DENVER & BENTONVILLE, Ark.–(BUSINESS WIRE)–
Walmart (NYSE:WMT), the world’s largest retailer, and Western Union (NYSE: WU), a global leader in cross-border, cross-currency money movement and payments, today announced a new agreement that will, for the first time, enable Western Union money transfer services at Walmart locations across the U.S. bringing greater choice and value to millions of customers. The services will include domestic and international money transfers, bill payments and money orders. Services will be offered at more than 4,700 Walmart stores with a rollout planned to begin in the spring of 2021.

This press release features multimedia. View the full release here: https://www.businesswire.com/news/home/20210119005285/en/

Walmart and Western Union Enter Agreement to Offer Western Union Money Transfers at Walmart (Photo: Business Wire)

Walmart and Western Union Enter Agreement to Offer Western Union Money Transfers at Walmart (Photo: Business Wire)

Through Western Union’s global cross-border, cross-currency platform reaching 200 countries and territories worldwide, Walmart customers will have the ability to move money to family and loved ones almost anywhere across the world. Customers will have the option of their money transfer being paid out in minutesi across more than 550,000 retail locations or into billions of bank accounts, wallets or cards.
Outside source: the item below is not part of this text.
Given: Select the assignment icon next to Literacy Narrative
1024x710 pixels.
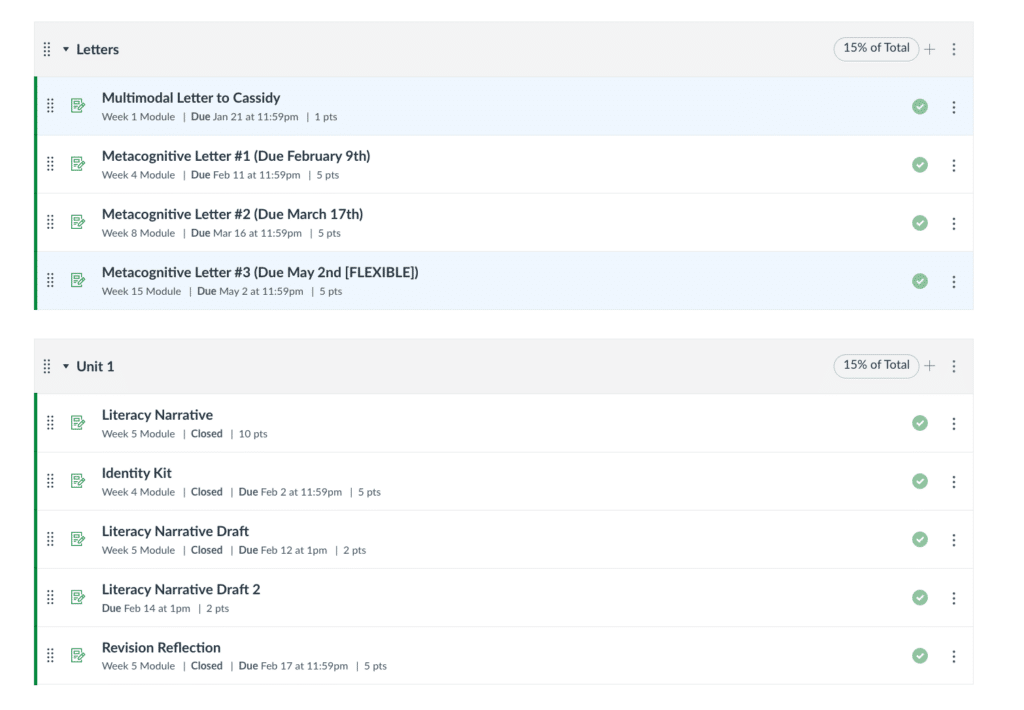Looking at the screenshot, I should [78, 422].
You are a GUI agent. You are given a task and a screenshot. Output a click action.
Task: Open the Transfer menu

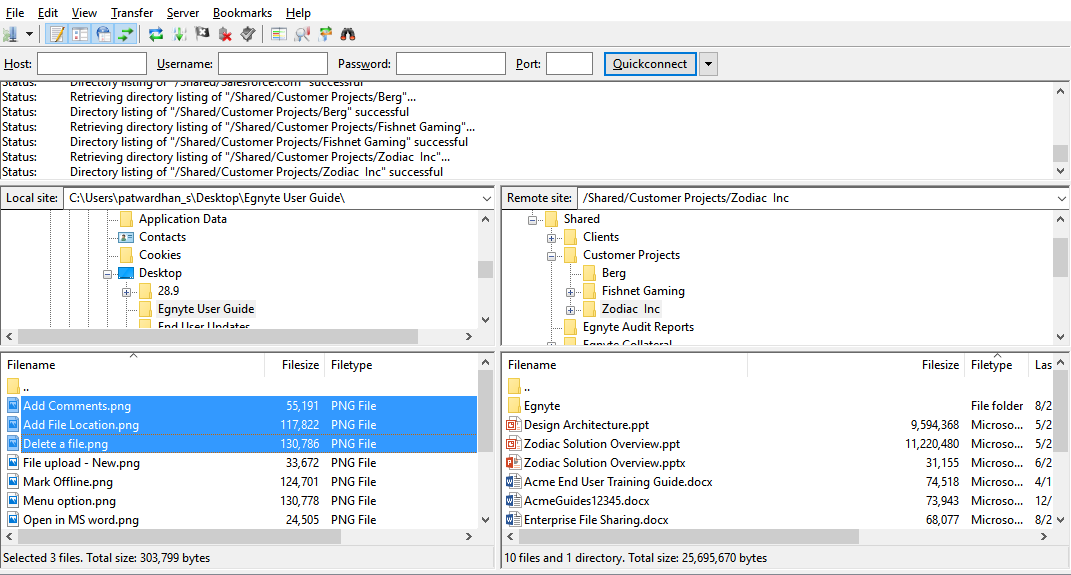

Millions of Americans rely on Walmart’s transparent, Every Day Low Price strategy to help customers conduct essential financial activities through a marketplace offering. With the addition of Western Union, Walmart customers will be presented with more choice, convenience and access than ever before.

“Walmart is much more than a place where customers shop. To millions, it’s also a place they trust for their financial needs as well,” Wilbert Noronha, vice president of financial services at Walmart, said. “We’re thrilled to soon begin offering Western Union money transfer services at Walmart locations nationwide and, together, continue connecting family and friends worldwide through Western Union’s global money movement platform.”
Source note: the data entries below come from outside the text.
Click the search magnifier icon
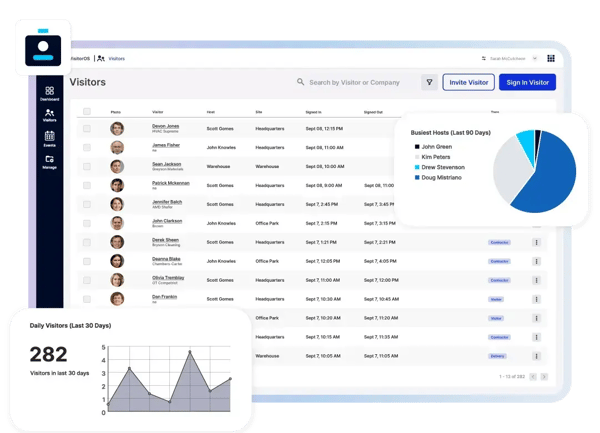The image size is (600, 433). tap(300, 82)
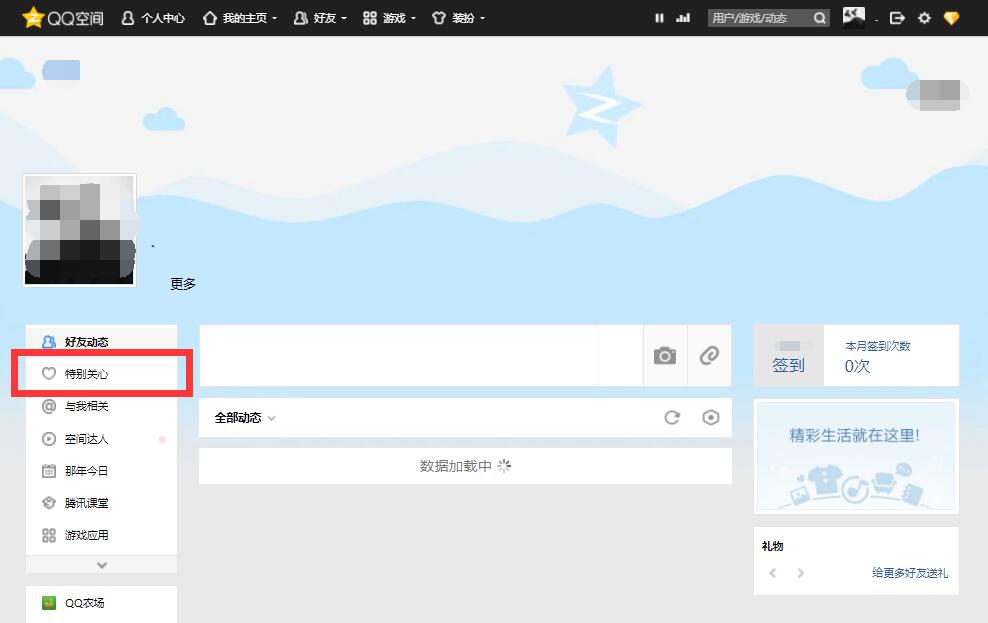Screen dimensions: 988x623
Task: Collapse sidebar using the chevron arrow
Action: (101, 566)
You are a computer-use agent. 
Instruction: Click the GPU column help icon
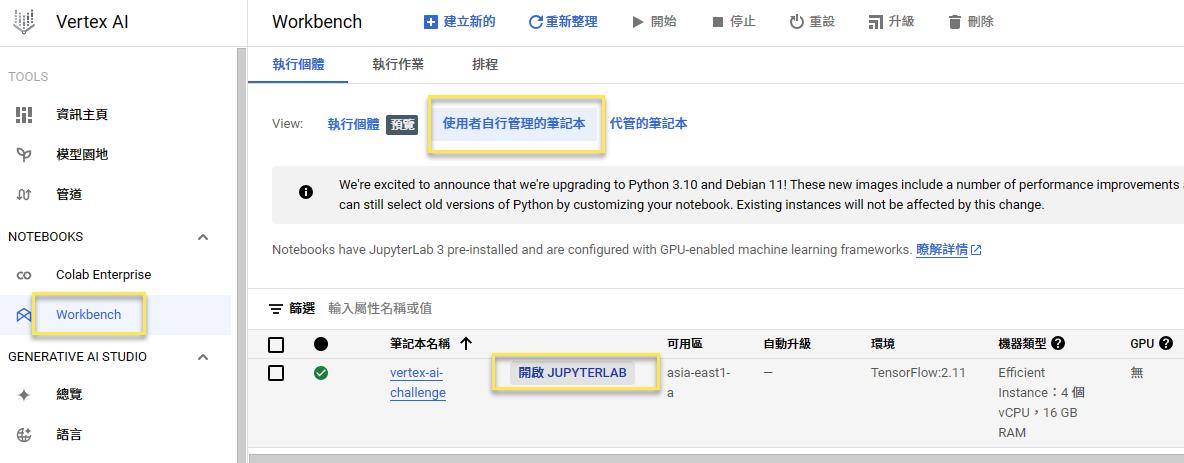pos(1164,343)
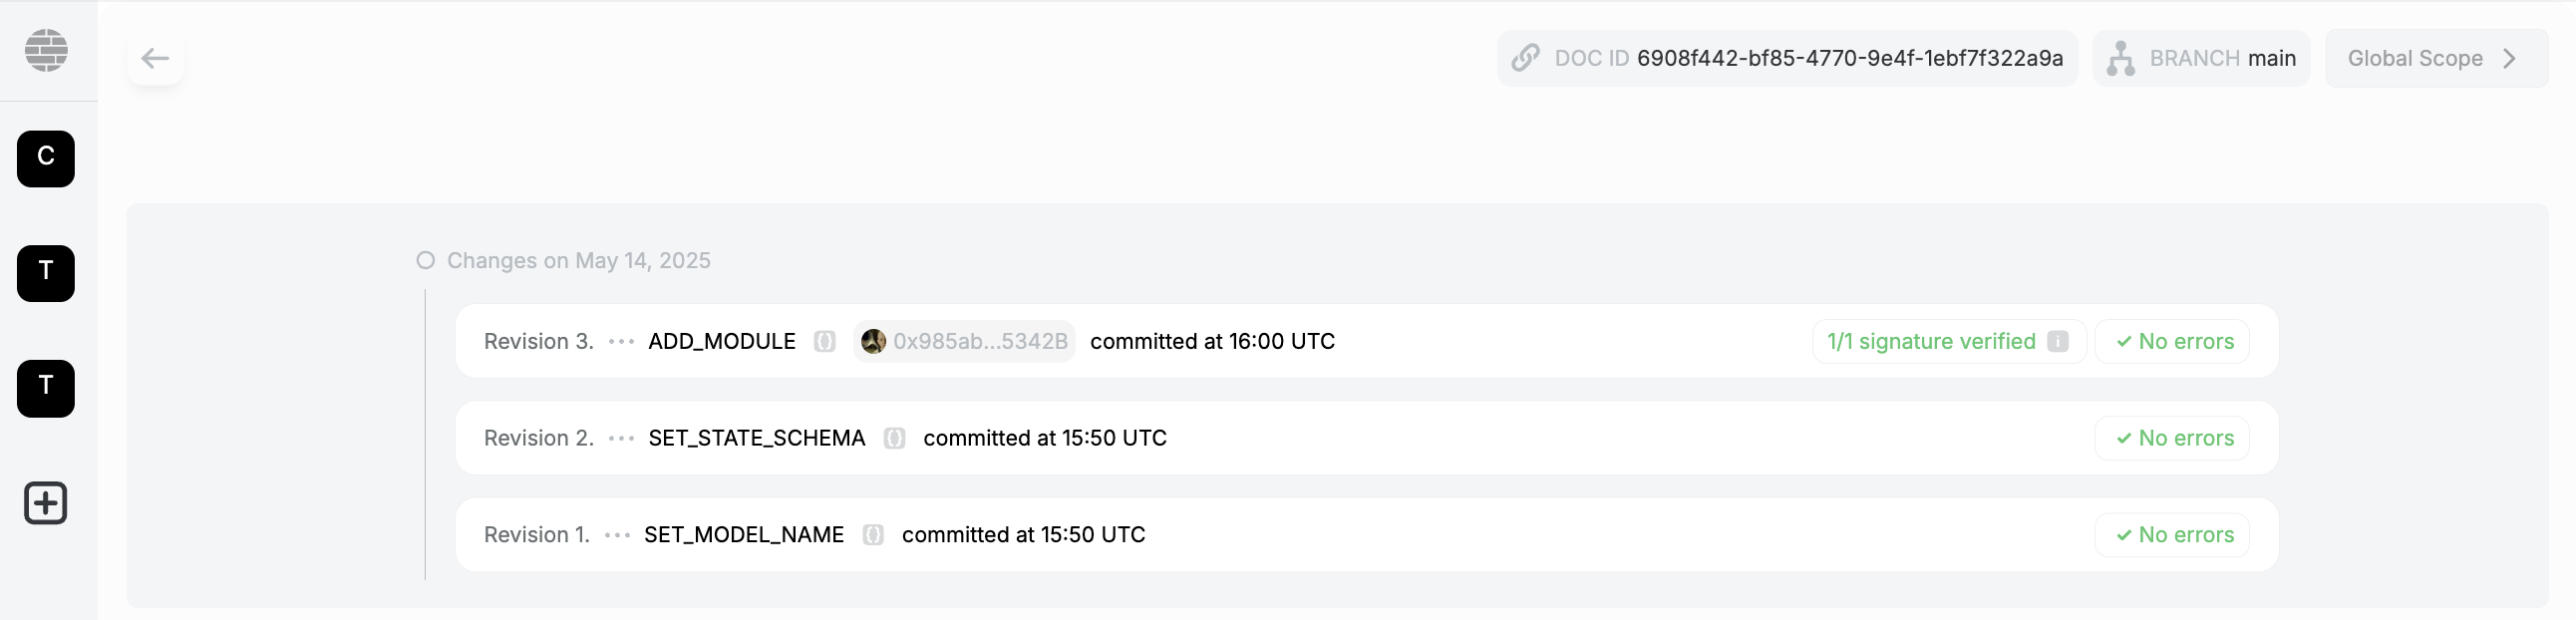Screen dimensions: 2576x620
Task: Click the back arrow button
Action: [155, 58]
Jean Claude Farah, president, global network at Western Union, said, “We are excited to work together with the world’s largest retailer, Walmart, and bring the best of our money movement and payments service capabilities to even more customers in the U.S. and worldwide.”
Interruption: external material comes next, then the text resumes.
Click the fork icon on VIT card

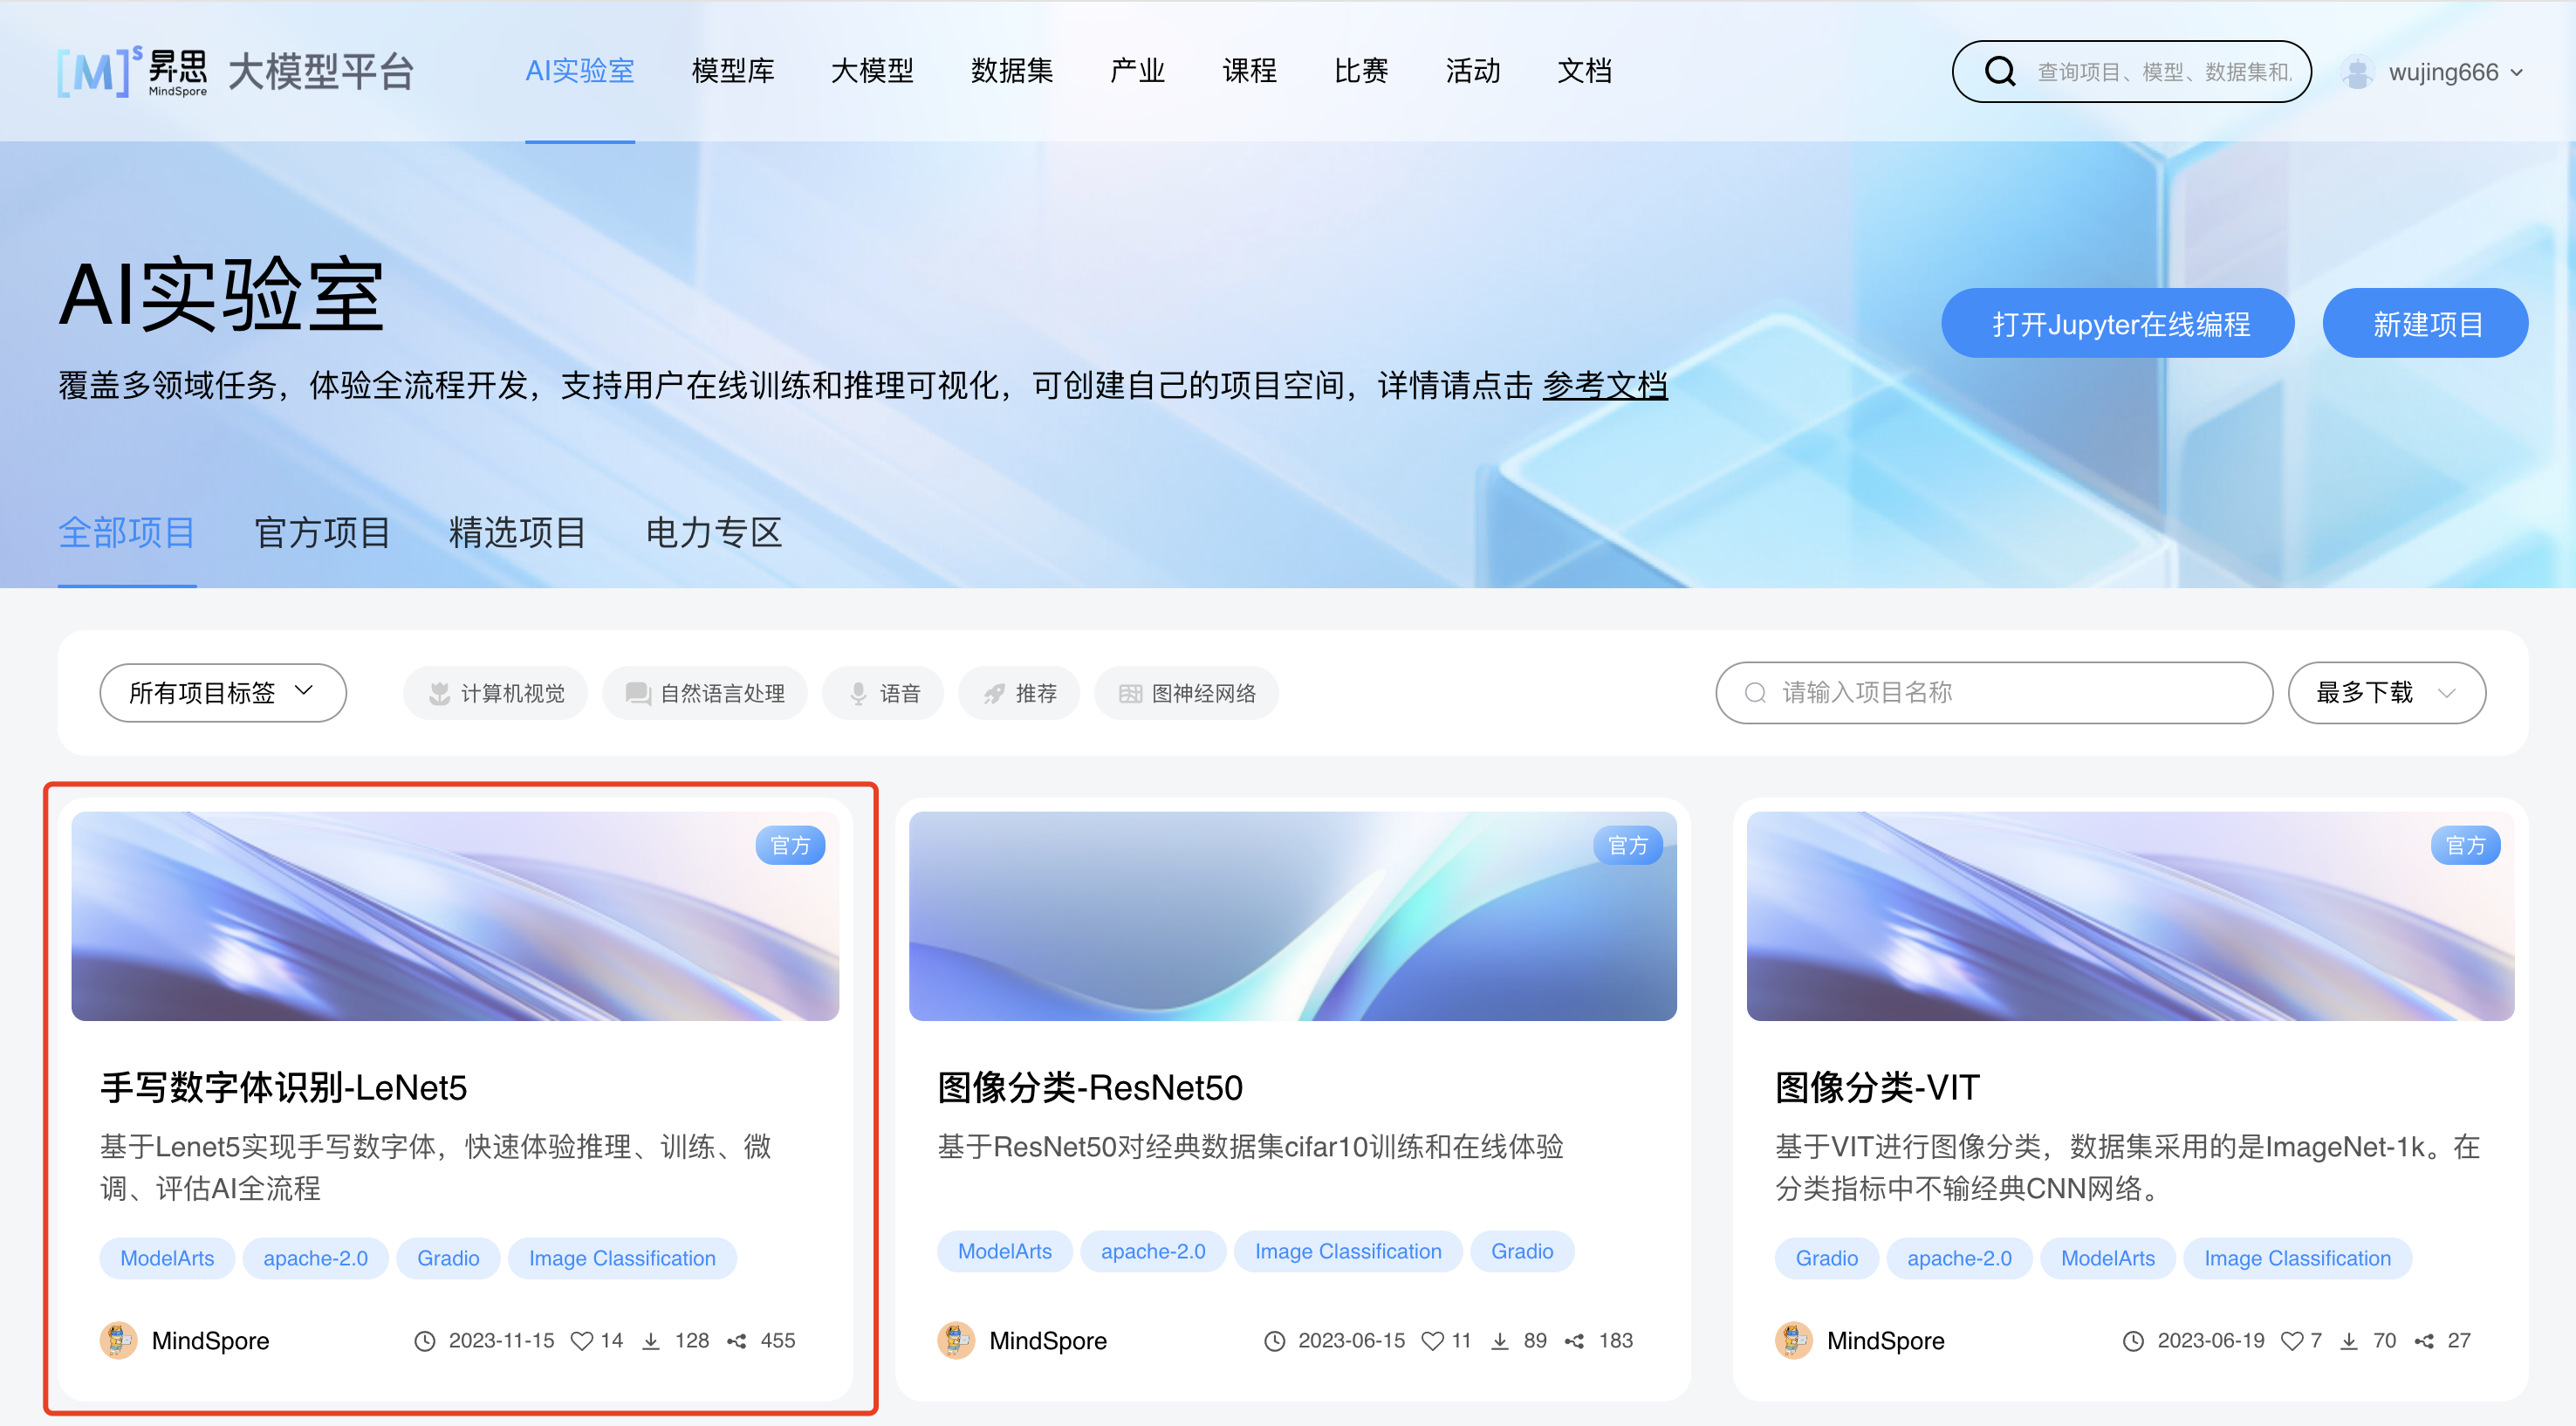[2424, 1341]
Farah added, “Together with Walmart, we have a shared purpose of supporting our customers who rely on us to send money to make everyday purchases including essentials like health care and groceries. In an age when speed, security, convenience and trust mean everything, we are offering customers greater ease, reliability, access and confidence with every transaction.”

For more than 20 years, Walmart has worked to provide the financial services their customers need through the providers they want, all at transparent prices. Since 2014, Walmart has also saved customers more than $1.5 billion across its marketplace financial services offerings.

The collaboration between Walmart and Western Union continues the two companies’ long-standing commitment to provide value and further financial inclusion for customers.

About Walmart

Walmart Inc. (NYSE: WMT) helps people around the world save money and live better – anytime and anywhere – in retail stores, online and through their mobile devices. Each week, over 265 million customers and members visit approximately 11,400 stores under 55 banners in 26 countries and eCommerce websites. With fiscal year 2020 revenue of $524 billion, Walmart employs over 2.2 million associates worldwide. Walmart continues to be a leader in sustainability, corporate philanthropy, and employment opportunity. Additional information about Walmart can be found by visiting https://corporate.walmart.com, on Facebook at https://facebook.com/walmart and on Twitter at https://twitter.com/walmart.

About Western Union

The Western Union Company (NYSE: WU) is a global leader in cross-border, cross-currency money movement and payments. The company’s omnichannel platform connects the digital and physical worlds and makes it possible for consumers and businesses to send and receive money and make payments with speed, ease, and reliability. As of September 30, 2020, the Western Union network included over 550,000 retail agent locations offering branded services in more than 200 countries and territories, with the capability to send money to billions of accounts. Additionally, westernunion.com, the fastest-growing channel in 2019, is available in over 75 countries, plus additional territories, to move money worldwide. Western Union moves money for better with our global reach, connecting family, friends, and businesses to enable financial inclusion and support economic growth. For more information, visit www.westernunion.com.

i Service and funds availability depend on certain factors including the Service selected, the selection of delayed delivery options, special terms applicable to each Service, amount sent, destination country, currency availability, regulatory issues, consumer protection issues, identification requirements, delivery restrictions, agent location hours, and differences in time zones.

WU-G

Western Union Global Communications; Pia De Lima; [email protected]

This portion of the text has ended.